Janice Lord, a botanist at the University of Otago, responded.
No, it is unusual to see three sycamore seeds stuck together. Sycamore is in the maple family and maple fruits are usually what is called a “double samara”, which is a pair of winged, joined seeds. Winged seeds as a dispersal mechanism are often a feature of rapidly growing trees that specialise in colonising gaps or disturbed edges of forests. When released from a height, the seeds are able to catch air currents and potentially reach new gaps or disturbed areas.
Dispersing seeds like this is relatively cheap as the plant hasn’t had to invest in sugary pulp to attract animals to eat the seeds. When seeds are cheap to produce, the plant can afford to make more of them, which is an advantage when gaps in the forest might be few and far between.

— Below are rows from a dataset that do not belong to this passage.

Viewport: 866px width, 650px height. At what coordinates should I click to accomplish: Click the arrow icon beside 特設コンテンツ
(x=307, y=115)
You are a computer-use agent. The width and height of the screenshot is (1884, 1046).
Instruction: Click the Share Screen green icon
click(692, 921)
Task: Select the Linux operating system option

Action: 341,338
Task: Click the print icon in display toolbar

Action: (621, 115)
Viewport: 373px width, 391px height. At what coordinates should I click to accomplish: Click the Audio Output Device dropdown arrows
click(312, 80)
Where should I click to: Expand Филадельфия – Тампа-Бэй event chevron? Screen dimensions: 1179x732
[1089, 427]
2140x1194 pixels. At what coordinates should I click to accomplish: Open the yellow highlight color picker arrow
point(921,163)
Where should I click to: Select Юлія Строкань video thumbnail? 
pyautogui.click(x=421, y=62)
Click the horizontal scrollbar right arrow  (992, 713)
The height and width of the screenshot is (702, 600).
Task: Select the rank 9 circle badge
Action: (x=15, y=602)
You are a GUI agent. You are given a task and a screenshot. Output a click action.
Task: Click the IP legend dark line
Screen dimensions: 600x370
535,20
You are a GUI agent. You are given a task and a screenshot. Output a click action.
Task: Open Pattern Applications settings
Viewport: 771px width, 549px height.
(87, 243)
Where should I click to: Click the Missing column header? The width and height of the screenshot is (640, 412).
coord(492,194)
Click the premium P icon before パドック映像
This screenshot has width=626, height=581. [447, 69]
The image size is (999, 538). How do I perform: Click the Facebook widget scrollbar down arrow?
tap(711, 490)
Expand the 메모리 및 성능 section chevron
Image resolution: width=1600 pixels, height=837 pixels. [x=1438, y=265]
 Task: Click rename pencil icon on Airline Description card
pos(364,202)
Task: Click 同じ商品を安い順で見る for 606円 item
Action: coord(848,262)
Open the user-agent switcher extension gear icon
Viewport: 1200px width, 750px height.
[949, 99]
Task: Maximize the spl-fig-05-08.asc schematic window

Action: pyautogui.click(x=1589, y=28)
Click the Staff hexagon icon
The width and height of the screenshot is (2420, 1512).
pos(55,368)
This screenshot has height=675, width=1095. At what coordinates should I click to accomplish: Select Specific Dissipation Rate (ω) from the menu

Sycamore is a invasive tree, particularly in urban bush remnants, largely due to its rapid growth and highly effective seed dispersal. Native trees which use this dispersal mechanism include Dodonea (akeake) and Hoheria (lacebark). The ability of the seeds to travel depends on the area of the wing in relation to the weight of the seed. Paired seeds are likely to be better balanced and so keep the seed in the air for longer. If you still have your “triple samara” you could conduct your own scientific experiment to see how long it stays in the air and how far it travels compared to a normal double samara and a single samara (split a double samara in half). Then you could compare distance travelled or time aloft with the wing area to seed weight ratios of each type of samara. Your triple samara may turn out to be a mutant super flyer (or a lead balloon)!